> **Written problem**
List each line below that contains the word "label".

> **Dataset entries**
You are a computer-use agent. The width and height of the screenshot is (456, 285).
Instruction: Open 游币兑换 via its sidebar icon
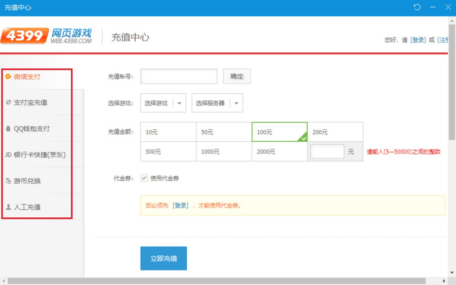[x=8, y=181]
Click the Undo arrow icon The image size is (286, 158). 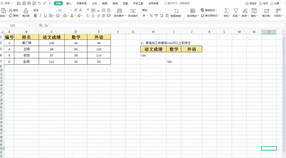pos(39,3)
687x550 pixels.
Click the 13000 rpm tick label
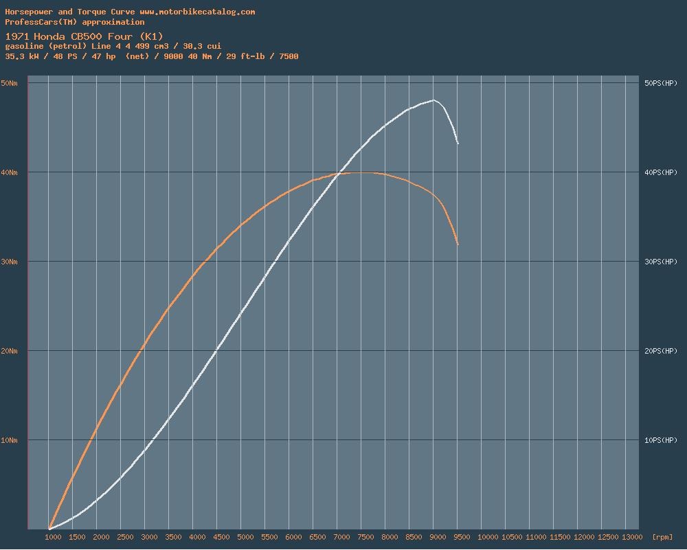632,537
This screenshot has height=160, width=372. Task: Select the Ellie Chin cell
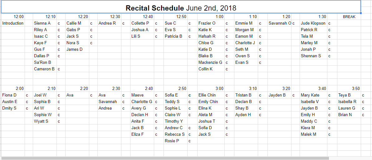(211, 95)
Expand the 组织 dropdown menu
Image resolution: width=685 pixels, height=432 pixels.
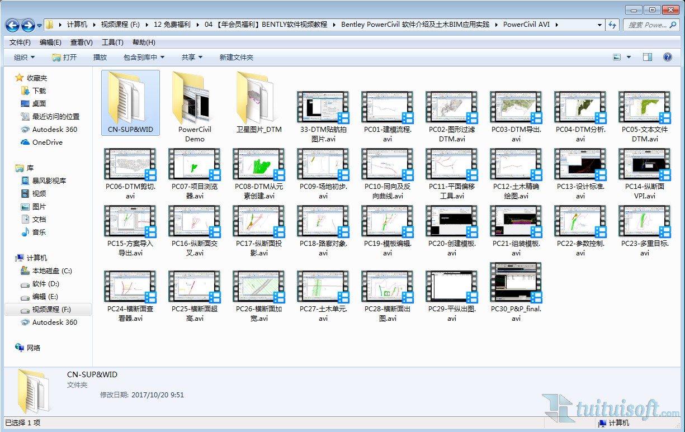(x=24, y=57)
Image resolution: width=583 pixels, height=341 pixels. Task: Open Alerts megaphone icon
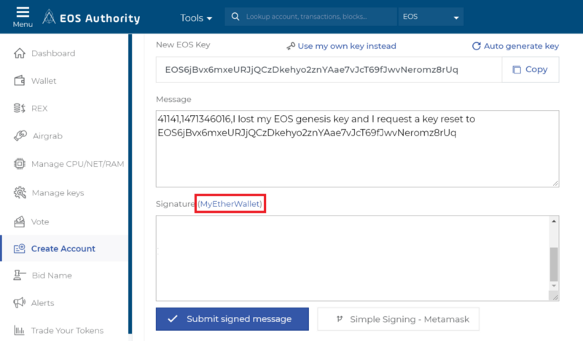(20, 302)
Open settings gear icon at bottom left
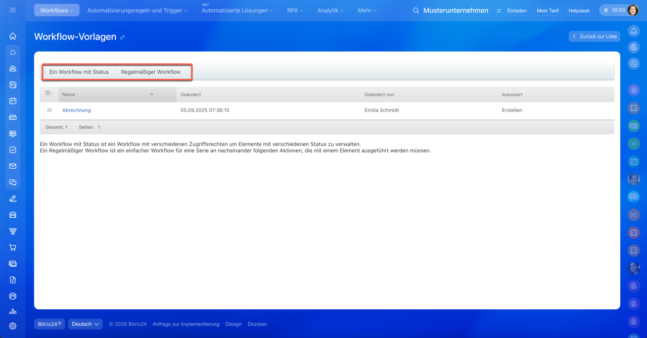The image size is (647, 338). 13,326
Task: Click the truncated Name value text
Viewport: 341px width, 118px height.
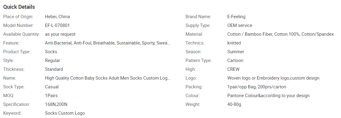Action: [108, 78]
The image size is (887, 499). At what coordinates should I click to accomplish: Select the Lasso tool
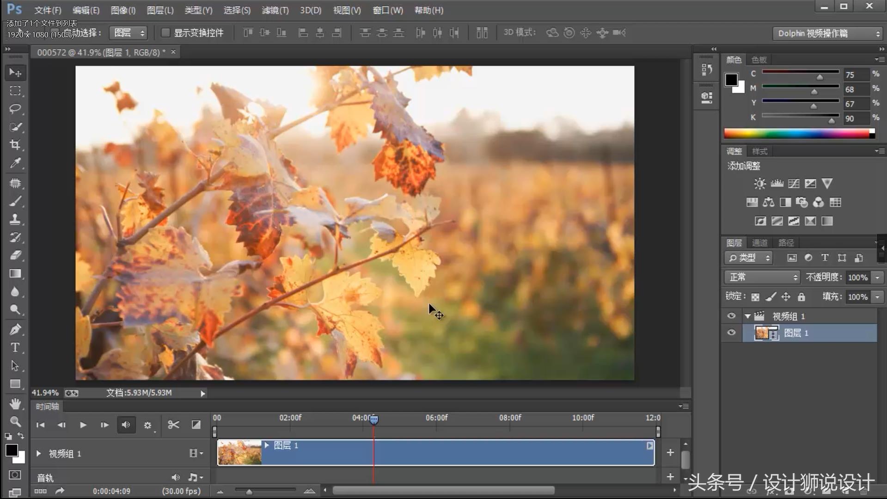(15, 109)
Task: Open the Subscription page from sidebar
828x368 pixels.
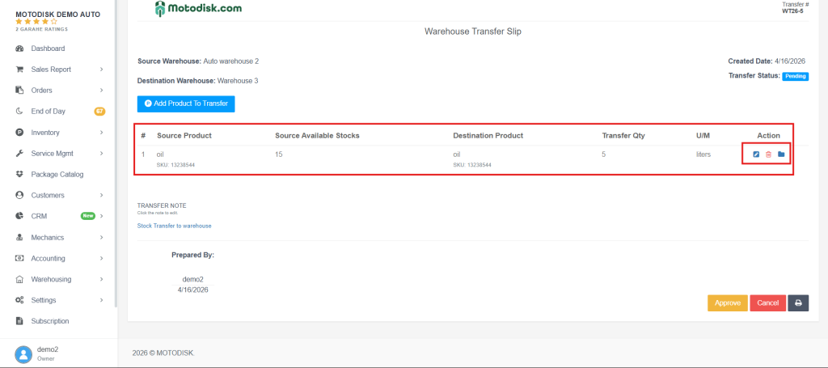Action: (x=50, y=321)
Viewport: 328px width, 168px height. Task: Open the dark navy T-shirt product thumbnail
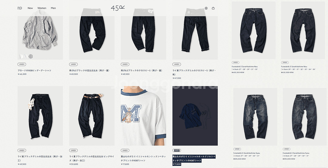pos(195,116)
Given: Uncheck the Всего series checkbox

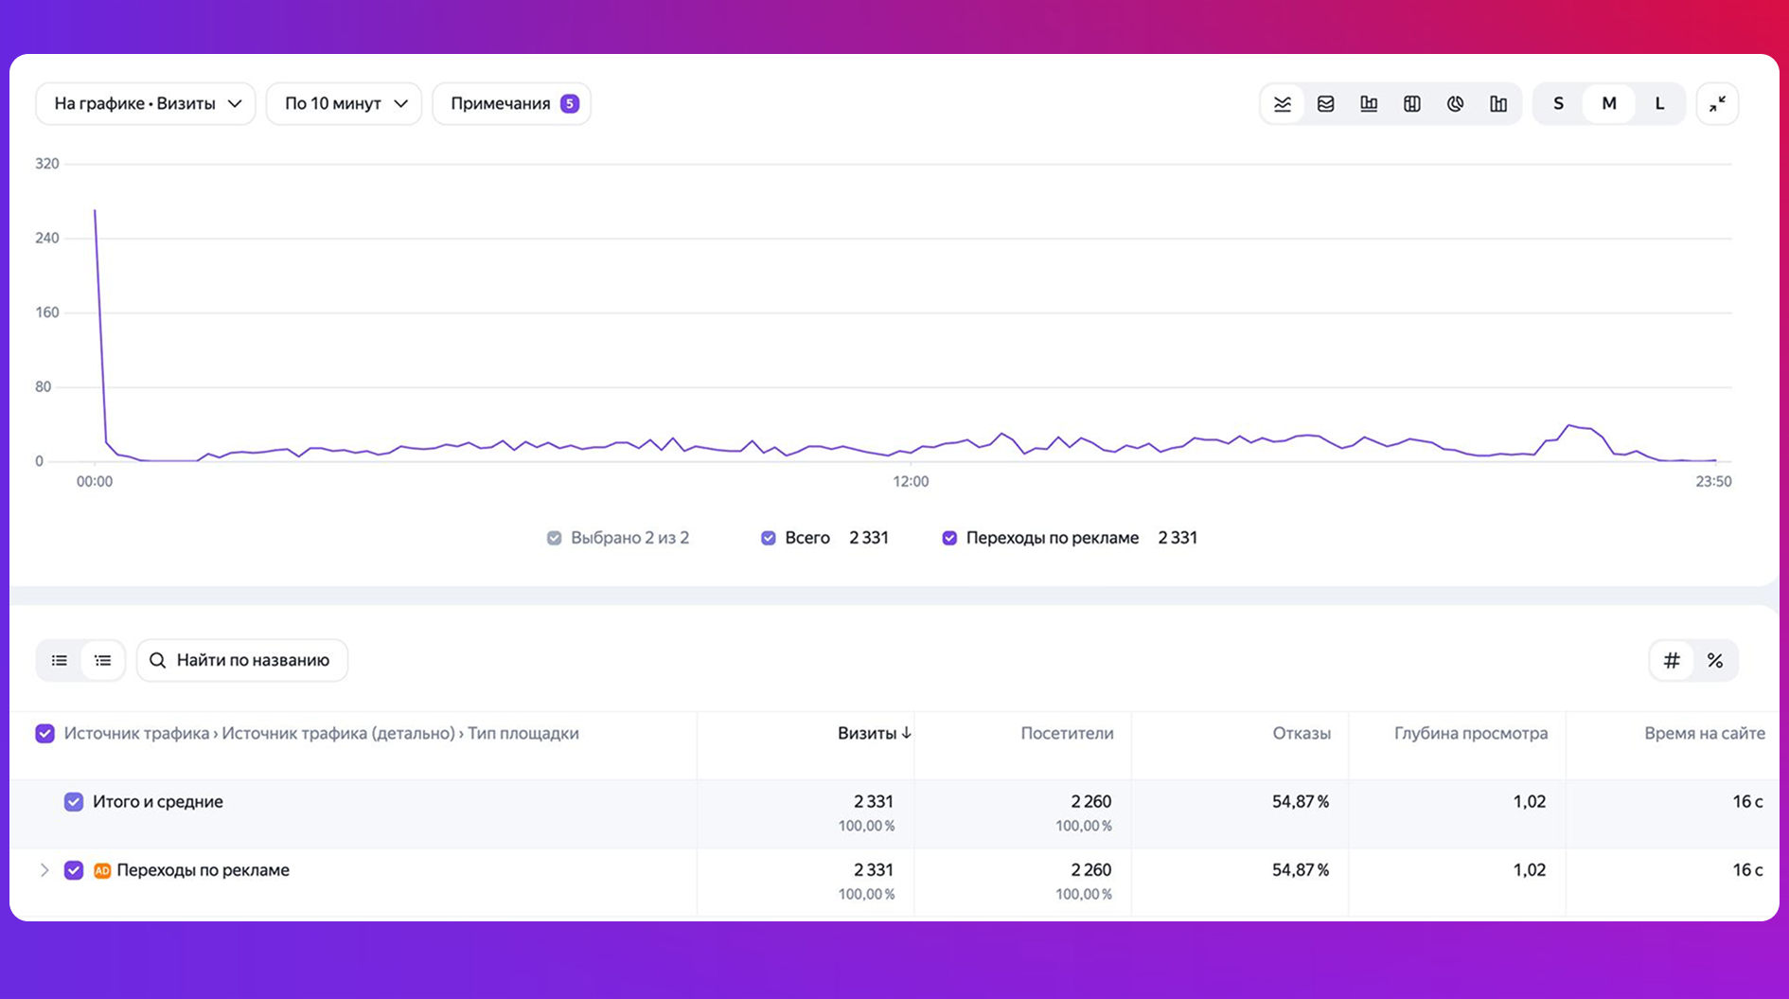Looking at the screenshot, I should (x=769, y=538).
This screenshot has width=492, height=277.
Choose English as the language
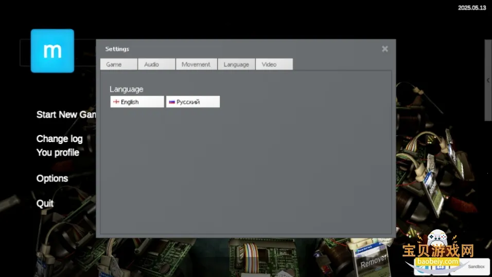tap(137, 102)
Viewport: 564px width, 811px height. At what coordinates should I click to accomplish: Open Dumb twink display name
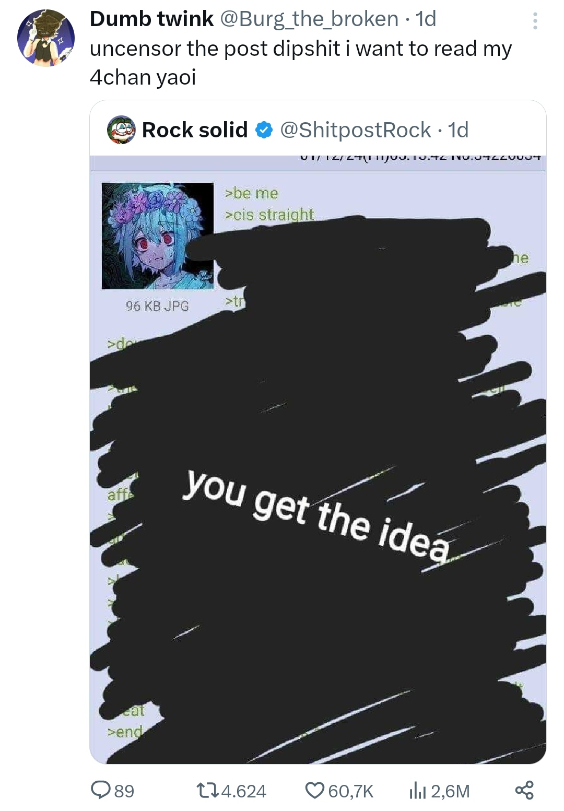151,19
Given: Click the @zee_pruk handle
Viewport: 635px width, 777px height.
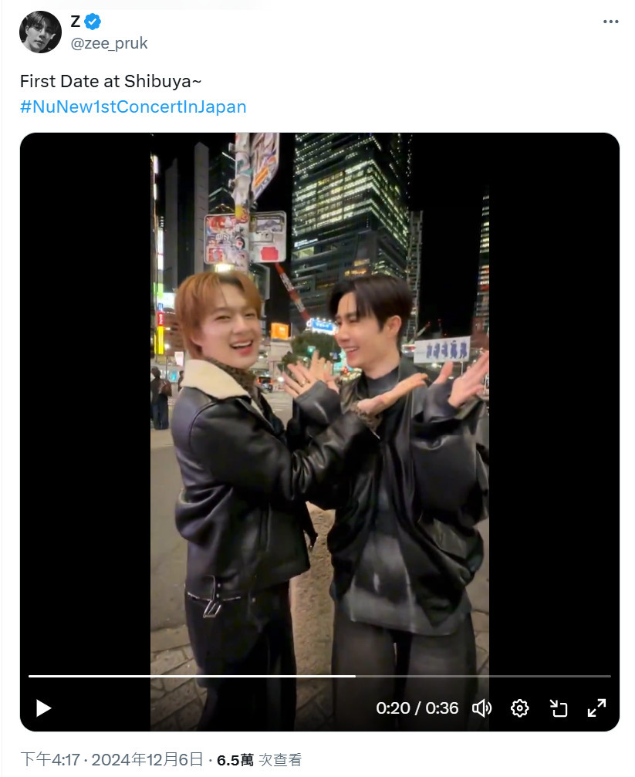Looking at the screenshot, I should coord(109,44).
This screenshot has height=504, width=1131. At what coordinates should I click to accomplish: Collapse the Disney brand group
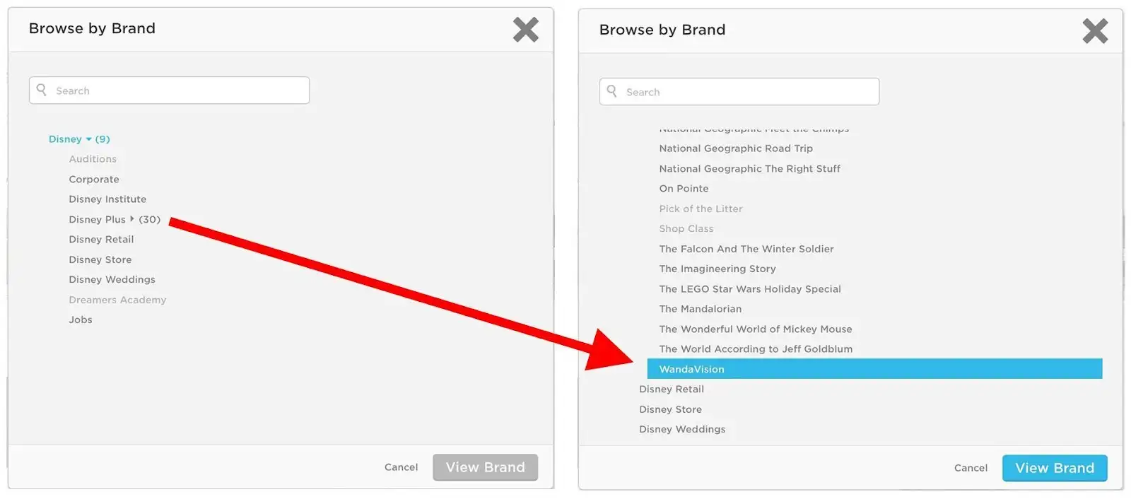click(88, 139)

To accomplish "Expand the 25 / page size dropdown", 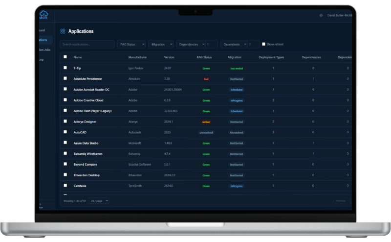I will (x=100, y=200).
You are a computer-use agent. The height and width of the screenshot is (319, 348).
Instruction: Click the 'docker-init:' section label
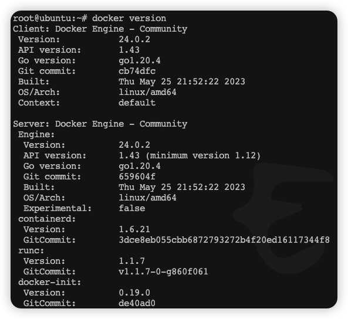(x=49, y=282)
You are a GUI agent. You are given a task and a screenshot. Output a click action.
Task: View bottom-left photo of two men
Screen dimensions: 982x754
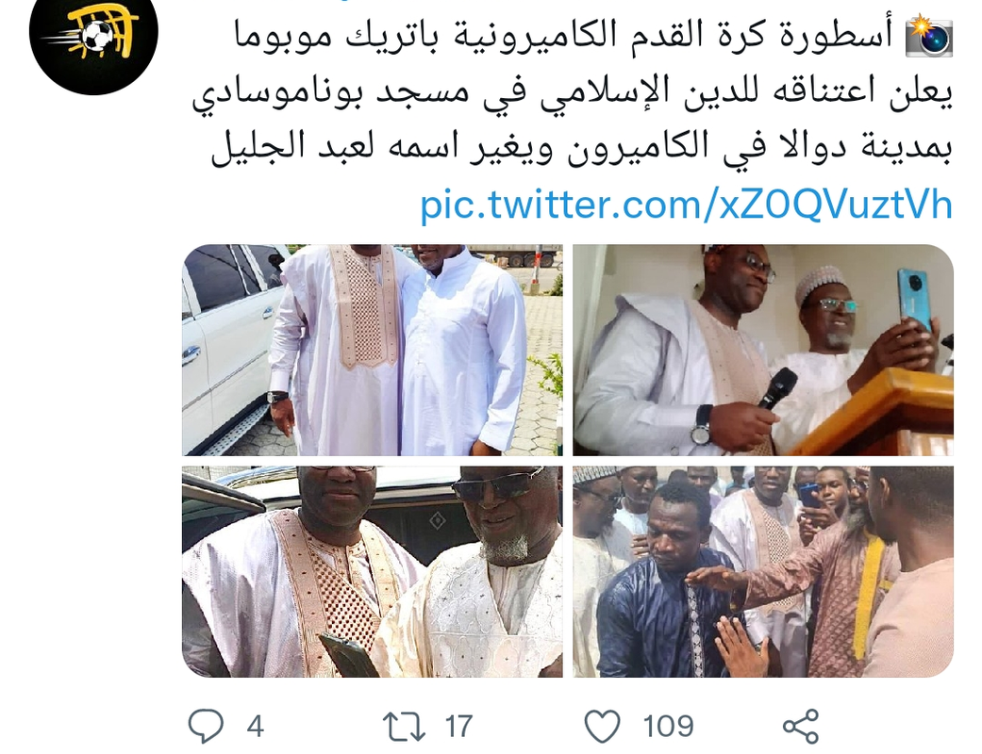coord(373,571)
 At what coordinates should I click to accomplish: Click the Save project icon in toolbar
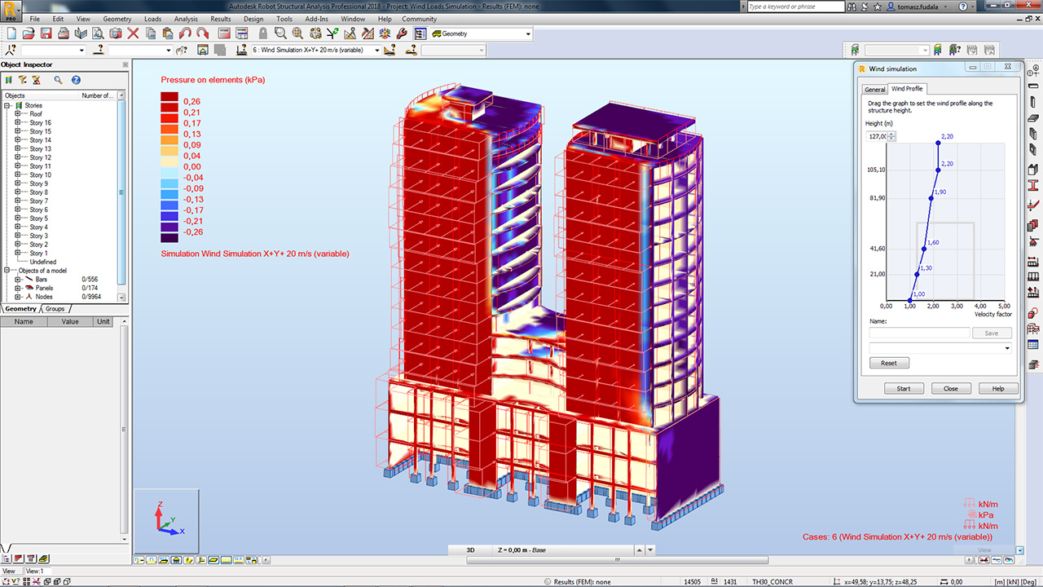point(46,33)
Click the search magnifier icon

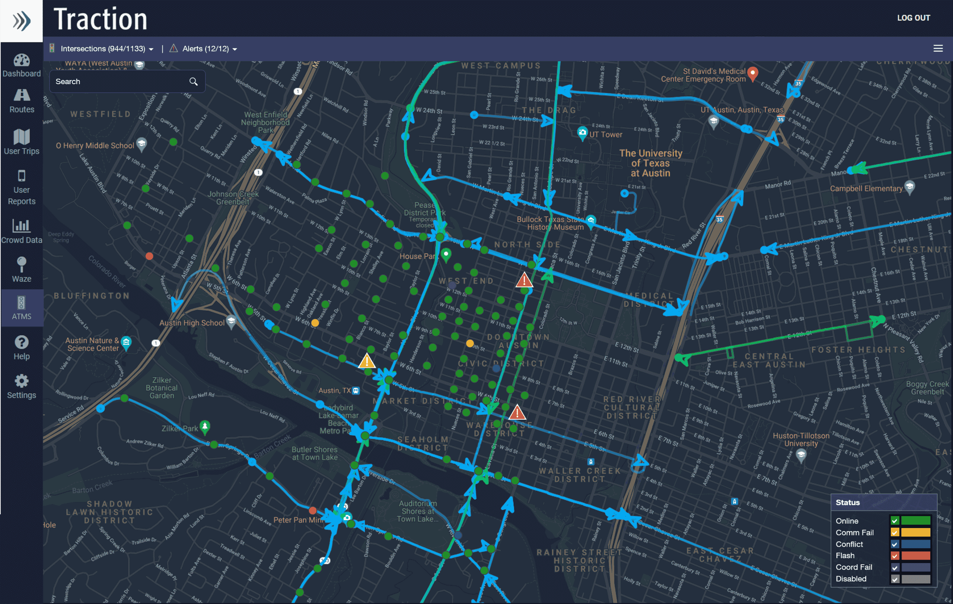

> **Response**
Click the 13000 rpm tick label
Instruction: Click the 'docker-init:' section label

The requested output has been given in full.